*Dataset records*
[Start of Attachment]
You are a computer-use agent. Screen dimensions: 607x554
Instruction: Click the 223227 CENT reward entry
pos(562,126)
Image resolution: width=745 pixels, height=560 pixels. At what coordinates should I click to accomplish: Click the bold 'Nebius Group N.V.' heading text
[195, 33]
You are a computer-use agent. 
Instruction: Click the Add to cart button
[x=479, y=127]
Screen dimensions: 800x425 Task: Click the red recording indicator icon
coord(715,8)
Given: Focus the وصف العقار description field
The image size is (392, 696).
[End of Attachment]
*What is needed*
Write out only the lines from the one containing "Instruction: Click the Add to cart button" through the end of the listing above, exactly as they stand.

*Exercise output*
Instruction: Click the Add to cart button
[x=479, y=127]
Screen dimensions: 800x425 Task: Click the red recording indicator icon
coord(715,8)
Given: Focus the وصف العقار description field
The image size is (392, 696).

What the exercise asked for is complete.